Quando uma autarquia não paga aos seus fornecedores nos prazos acordados, está a contribuir para a redução da actividade económica e para a criação de desemprego na sua região. Exactamente o oposto ao que é ambicionado e prometido
POR SOFIA SANTOS

Na actual campanha autárquica muito se fala, muito se ambiciona. Tudo em prol da conquista dos votos do morador e do empresário local. Tudo em prol do sonho de construir um melhor local de vida e promover a geração de riqueza e postos de trabalho.

Sendo o elevado desemprego um dos principais problemas da economia nacional, que ronda os 16,5% aos dados de hoje a nível nacional, chegando quase aos 40% na população mais jovem, seria de esperar que as mensagens das campanhas autárquicas também enfatizassem a criação de postos de trabalho. E sim, as promessas para o desenvolvimento do território em causa e que este seja capaz de gerar emprego constam dos programas eleitorais, se bem que pouco desenvolvidas.

No entanto, existe algo muito simples e que, isso sim, é capaz de gerar ou destruir emprego local: o pagamento atempado aos fornecedores de bens e serviços às autarquias. Como é do conhecimento público, o Estado português tem “fama” de mau pagador. Na realidade, e de acordo com a Intrum Justitia, o Estado português é dos piores pagadores a nível Europeu.

Este facto acarreta necessariamente implicações ao nível da dinâmica da criação de actividades económicas e, também, ao nível da inovação. Só para termos uma ideia, ao nível estatal, em Dezembro de 2012, as dívidas por pagar com mais de 90 dias ascendiam aos 4,6 mil milhões de euros, o que corresponde a cerca de 3% do PIB, (Execução Orçamental em Contabilidade Pública, 4 Fevereiros 2013. Unidade Técnica de Apoio ao Orçamento)

São valores astronómicos que não estão a ser injectados na economia, e que, acima de tudo, já tiveram despesas associadas, nomeadamente os pagamentos de impostos e salários. Uma sociedade com uma característica desta natureza dificilmente conseguirá prosperar. Um estudo da Augusto Mateus & Associados publicado em 2011, afirmou que, pelo facto de entre 2006 e 2011 o atraso nos pagamentos ter aumentado 12 dias, de 68 para 80 dias, o mesmo implicou uma quebra anual de 14 mil postos de trabalho. Estes números espelham bem as consequências extremas que uma cultura de pagamentos atrasados pode originar na economia. Na realidade e na Europa, cerca de 25% das falências provêm do facto de os clientes não pagarem atempadamente.

Assim sendo, quando uma autarquia não paga aos seus fornecedores nos prazos acordados, está a contribuir para a redução da actividade económica e para a criação de desemprego na sua região. Exactamente o oposto ao que é ambicionado e prometido.

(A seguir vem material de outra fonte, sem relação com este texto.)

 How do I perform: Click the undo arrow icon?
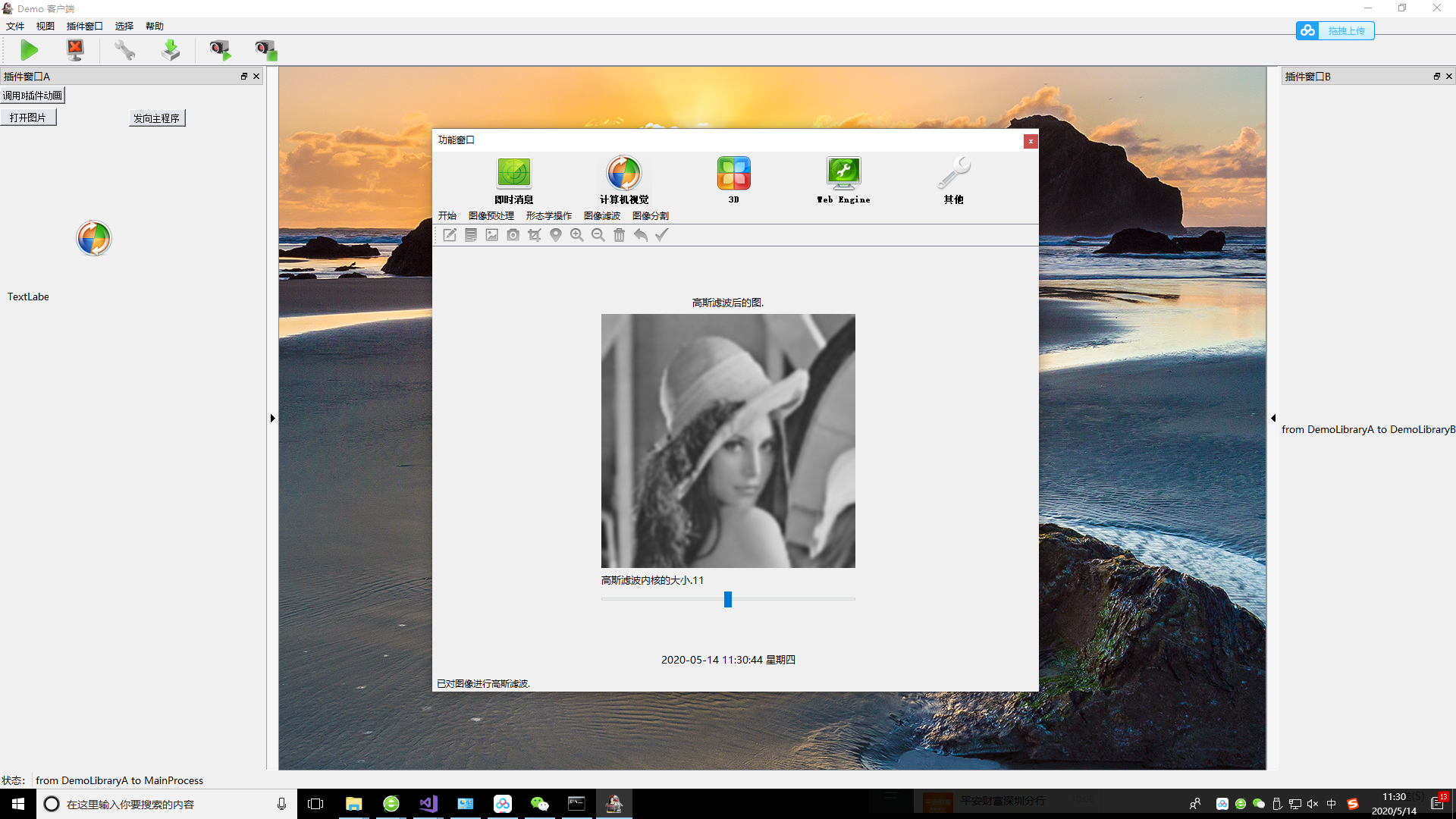(641, 235)
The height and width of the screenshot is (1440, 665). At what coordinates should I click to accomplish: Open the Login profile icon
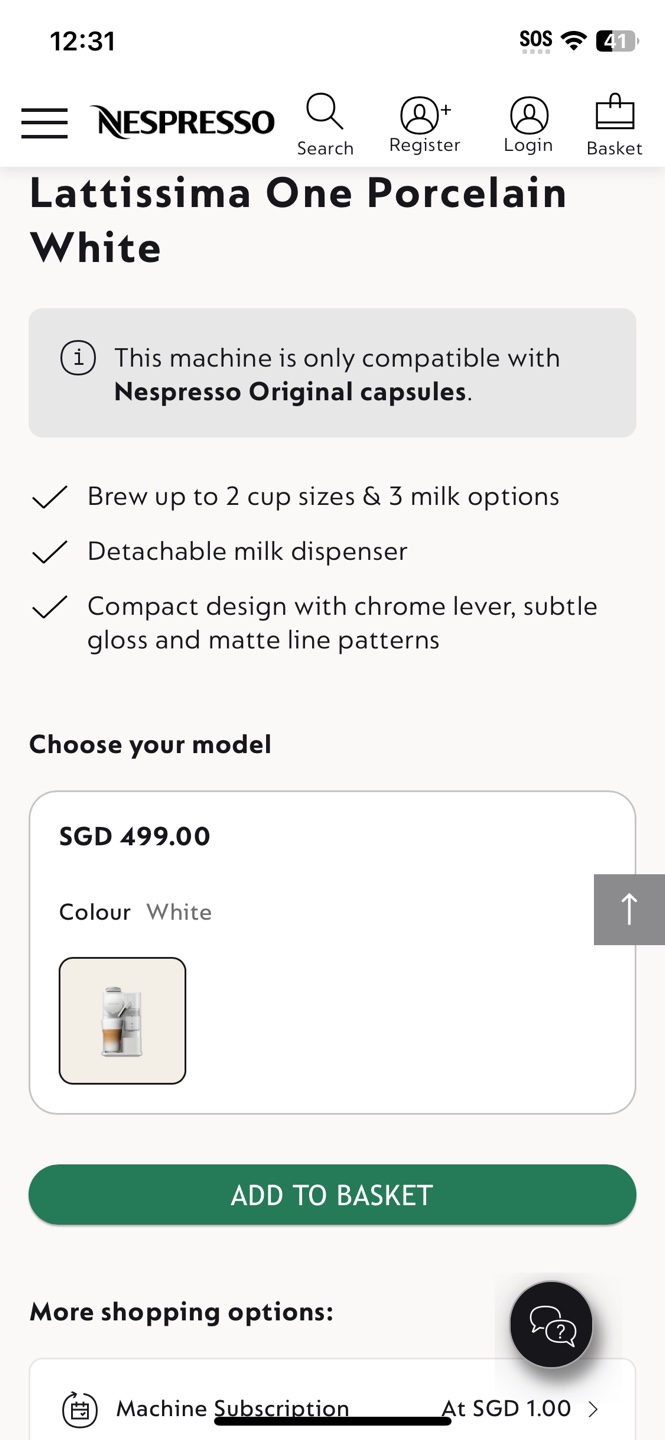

Tendo a Comissão Europeia compreendido este problema, definiu uma directiva com obrigatoriedade de transposição para legislação nacional de todos os Estados-membros, a qual que estabelece como obrigatório os pagamentos serem realizados a fornecedores entre 30 a 60 dias. Esta directiva foi transposta para lei portuguesa em 1 de Junho de 2013, sendo desde então obrigatório que as empresas públicas e outros organismos estatais paguem aos seus fornecedores num período entre 30 a 60 dias, e as empresas privadas até 60 dias. Esta obrigatoriedade está expressa no Decreto-Lei n.º 62/2013, de 10 de Maio. Assim sendo, é obrigatório que as autarquias paguem aos seus fornecedores num prazo entre 30 a 60 dias.

Consultando a lista do prazo médio de pagamento registado por município à data de Dezembro de 2012, é possível verificar que cinco autarquias em Portugal demoram em média mais de três anos a pagar e cerca de 40 demoram entre um a dois anos. No entanto existem algumas boas notícias ao constarmos que aproximadamente 120 municípios têm um prazo médio de pagamentos até 60 dias. É assim urgente que os mais de 200 municípios que têm prazos médios de pagamento superiores a 60 dias, implementem medidas para cumprir com a lei.

No estudo realizado em 2011 pela Augusto Mateus & Associados, concluiu que se todos os agentes privados pagassem aos seus fornecedores a 60 dias, a economia iria ter uma injecção de liquidez que poderia fazer subir o PIB em 3% e gerar cerca de 120,000 postos de trabalho e só no primeiro ano de cumprimento. Imaginemos então se o sector Estado também pagasse 30 ou 60 dias, o crescimento económico que Portugal poderia ter! Estaríamos, com toda a certeza, num crescimento positivo!

Assim sendo, fará todo o sentido que as autarquias se comprometam, também, a pagar a 30 ou 60 dias aos seus fornecedores. Essa é uma promessa que, cumprida, tem impactes directos no emprego regional.